▸ **Task to carry out**: Extract all lines from the data beneath that include the word "beside".

━━━━━ Record excerpts ━━━━━

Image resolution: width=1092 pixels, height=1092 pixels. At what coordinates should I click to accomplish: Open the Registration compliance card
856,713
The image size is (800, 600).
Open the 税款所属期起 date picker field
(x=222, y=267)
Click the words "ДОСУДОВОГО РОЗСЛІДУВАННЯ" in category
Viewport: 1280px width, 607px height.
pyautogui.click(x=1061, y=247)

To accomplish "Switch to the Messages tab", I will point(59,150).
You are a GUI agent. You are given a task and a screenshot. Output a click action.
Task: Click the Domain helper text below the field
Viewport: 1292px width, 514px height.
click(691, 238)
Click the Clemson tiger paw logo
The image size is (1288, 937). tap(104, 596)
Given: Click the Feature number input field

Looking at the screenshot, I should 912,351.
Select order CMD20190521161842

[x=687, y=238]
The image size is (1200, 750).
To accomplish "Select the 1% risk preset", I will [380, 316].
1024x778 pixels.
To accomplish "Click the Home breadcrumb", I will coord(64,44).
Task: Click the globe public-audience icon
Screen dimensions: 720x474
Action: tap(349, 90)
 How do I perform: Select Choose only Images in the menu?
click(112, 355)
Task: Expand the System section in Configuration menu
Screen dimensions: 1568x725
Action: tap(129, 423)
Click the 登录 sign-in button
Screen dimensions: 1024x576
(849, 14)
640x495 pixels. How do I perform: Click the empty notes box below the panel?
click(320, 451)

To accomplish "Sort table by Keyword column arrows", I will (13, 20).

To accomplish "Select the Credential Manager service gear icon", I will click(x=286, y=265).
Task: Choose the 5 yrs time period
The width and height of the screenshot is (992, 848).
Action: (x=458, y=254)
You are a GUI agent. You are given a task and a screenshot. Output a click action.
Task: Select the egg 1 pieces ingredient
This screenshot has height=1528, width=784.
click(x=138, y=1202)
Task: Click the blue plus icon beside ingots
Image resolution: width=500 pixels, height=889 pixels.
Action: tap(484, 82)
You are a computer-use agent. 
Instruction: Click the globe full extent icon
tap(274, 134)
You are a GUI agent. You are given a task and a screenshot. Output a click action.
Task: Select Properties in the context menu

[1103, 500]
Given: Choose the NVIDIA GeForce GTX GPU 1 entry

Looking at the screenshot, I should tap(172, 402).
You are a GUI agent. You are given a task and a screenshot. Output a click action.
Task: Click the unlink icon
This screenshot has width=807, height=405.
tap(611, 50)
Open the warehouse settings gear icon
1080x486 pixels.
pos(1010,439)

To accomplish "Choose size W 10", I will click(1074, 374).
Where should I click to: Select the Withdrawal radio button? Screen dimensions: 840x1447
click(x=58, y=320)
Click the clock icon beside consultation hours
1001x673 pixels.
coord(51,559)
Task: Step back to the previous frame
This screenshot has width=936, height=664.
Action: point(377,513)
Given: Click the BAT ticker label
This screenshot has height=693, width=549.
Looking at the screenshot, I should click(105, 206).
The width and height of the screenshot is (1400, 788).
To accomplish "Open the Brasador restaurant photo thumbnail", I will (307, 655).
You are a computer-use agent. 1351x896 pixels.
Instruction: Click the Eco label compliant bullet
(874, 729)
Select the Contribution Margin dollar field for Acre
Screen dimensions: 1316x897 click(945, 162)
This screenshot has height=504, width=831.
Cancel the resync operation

━━━━━

▸ **Response**:
Task: Click the blue plus icon beside ingots
Click the clock icon beside consultation hours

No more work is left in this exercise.